Throwing in his assessment, CEO of Rio Tinto Sam Walsh, dismissed the calls as sour grapes from those who had failed to prepare for the downturn. "The industry's cycles have caught some unprepared and others looking for answers. There also seems to be a view that you can talk markets into submission or bend reality to suit your will."
Addressing the unstable environment, he cautioned against making rash moves. "In times of economic uncertainty, it might sound seductive or comforting to want to put up the barriers but we must keep markets and trade open," he said.
A decision either way won't be easy but it must be made
Following the interjections of the major's, talk of investigations and reviews died down and a short period of calm set in. Then, in an unexpected twist of fate, an opportunity for resolution presented itself when Rio Tinto announced that its iron ore production would be 10 million tons lower than forecast over weather-related disruptions. Greeted at first as an opportunity to bring balance to the market, the development has now reignited the dispute with the leaking of an internal memo from Walsh stating that despite the setback, they would "maintain this momentum" to ensure success "no matter what the external environment".
With any hope of a calm conclusion now dashed, it appears almost certain that the debate over whether or not measures should be taken to protect Australia's iron ore industry should be considered. On the one hand, Forrest, though clearly drawing from a strong personal motivation to revive his riches, has reasonable grounds to suggest such measures.
His company may well be the largest solely iron ore focused mining outfit in Australia, but it is far from the only one.
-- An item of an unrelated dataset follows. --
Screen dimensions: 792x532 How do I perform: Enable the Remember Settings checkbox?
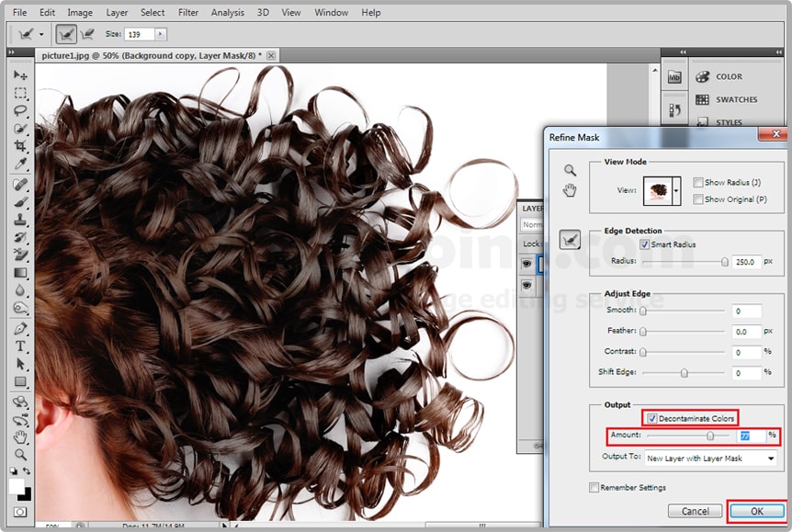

Many have fallen by the wayside already and many more are at risk if the prices remain subdued, so the possibility of Rio and BHP driving out the competition, intentionally or otherwise, is open.
Equally, the defence put forward by both Walsh and Mackenzie that protectionist policy is both against the free market principles that have built the Australian market to what it is and a boon to its Brazilian competitors carries water. With no sign of a natural resolution in sight, the Australian government and its regulators are the only ones that can dampen things down. There is no easy decision, but no decision at all would be the worst, allowing the industry to focus too much on mud-slinging and when it should be centered on mining.